Financial Assistance

Below is a summary to Covenant HealthCare's Financial Assistance Policy. A link to the full version can be found at the bottom of the page. If you have questions or need to contact Financial Counseling, call 989.583.2959 or 989.583.6024. You can also email You can also download a copy of Covenant's Financial Assistance Application.

Covenant Medical Center Financial Assistance Program Summary

Mission of Covenant Financial Assistance

Covenant Medical Center (Covenant) is committed to providing Financial Assistance to patients who have healthcare needs and are uninsured, underinsured, ineligible for a government program, and are otherwise unable to pay for medical care based on their individual financial situation consistent with its charitable mission. Covenant strives to ensure people who need health care services are not prevented from seeking or receiving care due to the inability to pay. Covenant will provide, without discrimination, emergency and other medically necessary care to individuals regardless of their eligibility for Financial Assistance or for government assistance. Covenant will work actively to grant Financial Assistance to patients who are unable to pay for services received, who are not eligible for outside financial aid, or government health care programs and who otherwise meet the requirement of this Policy. 


Financial Assistance will be offered to patients who qualify, based upon their inability to pay, in accordance with the U.S. Federal Poverty Guidelines, and meet the conditions outlined in Covenant’s Financial Assistance Policy. Financial Assistance should not, however, be considered a substitute for personal responsibility. 

Financial Assistance will be considered for individuals who are uninsured or underinsured, unable to pay for their care, and have applied for government health care benefits based upon a determination of financial need according to this Policy. Granting of Financial Assistance shall be based on an individualized basis based on financial need, and shall not take into account age, gender, race, social, sexual orientation, or religious affiliation. A request for Financial Assistance may be made by the patient or a family member, close friend, or associate of the patient, subject to applicable privacy laws. Requests can be made prior to, during, or after service is received by contacting a financial counselor at 989-583-2959 or 989-583-6024. 

Financial Assistance will be calculated based on a sliding scale, and incorporated into the Financial Assistance Policy once the following criterion is met: 

  • Medicaid denial based on excess income, denial by the Medicaid Medical Review Team, denial by a different program with connection, or not disabled and not a denial due to the patient’s failure to complete the Medicaid application process.
  • Received completed and signed Patient Financial Profile form and the supporting paper work.
  • Unusual medical expenses or widespread damaging events, as stated on the Patient Financial Profile, may also be considered.
  • When patient services are medically needed, as determined by a referring/attending physician.

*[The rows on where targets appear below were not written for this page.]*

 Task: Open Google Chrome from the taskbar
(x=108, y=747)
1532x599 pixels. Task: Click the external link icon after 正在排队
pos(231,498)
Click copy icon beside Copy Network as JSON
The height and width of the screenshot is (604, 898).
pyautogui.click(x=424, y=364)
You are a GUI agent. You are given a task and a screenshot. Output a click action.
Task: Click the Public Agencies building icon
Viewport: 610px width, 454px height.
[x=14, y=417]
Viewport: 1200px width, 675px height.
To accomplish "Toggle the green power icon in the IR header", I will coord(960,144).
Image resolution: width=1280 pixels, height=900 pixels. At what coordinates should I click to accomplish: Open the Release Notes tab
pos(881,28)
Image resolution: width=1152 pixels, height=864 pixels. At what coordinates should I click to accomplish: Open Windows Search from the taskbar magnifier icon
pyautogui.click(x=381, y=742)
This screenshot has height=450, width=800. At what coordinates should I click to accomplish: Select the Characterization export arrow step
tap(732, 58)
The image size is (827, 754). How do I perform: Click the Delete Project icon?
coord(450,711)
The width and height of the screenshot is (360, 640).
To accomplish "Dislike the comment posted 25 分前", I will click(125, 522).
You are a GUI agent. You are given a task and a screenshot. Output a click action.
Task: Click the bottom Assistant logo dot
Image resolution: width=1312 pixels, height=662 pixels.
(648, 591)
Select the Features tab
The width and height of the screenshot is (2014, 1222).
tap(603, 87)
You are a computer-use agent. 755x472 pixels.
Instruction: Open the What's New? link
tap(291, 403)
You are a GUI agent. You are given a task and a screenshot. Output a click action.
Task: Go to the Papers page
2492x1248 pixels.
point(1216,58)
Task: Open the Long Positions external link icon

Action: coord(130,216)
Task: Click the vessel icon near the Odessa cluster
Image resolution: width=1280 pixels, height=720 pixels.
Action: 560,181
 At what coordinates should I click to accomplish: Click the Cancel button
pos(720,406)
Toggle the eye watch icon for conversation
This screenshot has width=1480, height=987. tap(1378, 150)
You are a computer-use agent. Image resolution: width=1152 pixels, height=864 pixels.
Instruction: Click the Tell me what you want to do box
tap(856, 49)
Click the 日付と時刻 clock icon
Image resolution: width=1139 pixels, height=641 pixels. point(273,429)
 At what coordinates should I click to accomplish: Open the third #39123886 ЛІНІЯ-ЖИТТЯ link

Financial Assistance does NOT include all cost that may be connected with medical services. Included but not limited to transportation and housing, optional procedures (not emergent or not medically necessary), food (other than inpatient meals), medical equipment, pharmacy supplies, prescriptions filled at a non-Covenant pharmacy, and Home Health Care or services at a non-Covenant entity. 

Falsification of information or incomplete paper work from the patient’s sponsor/responsible party will be considered grounds for a rejection of Financial Assistance.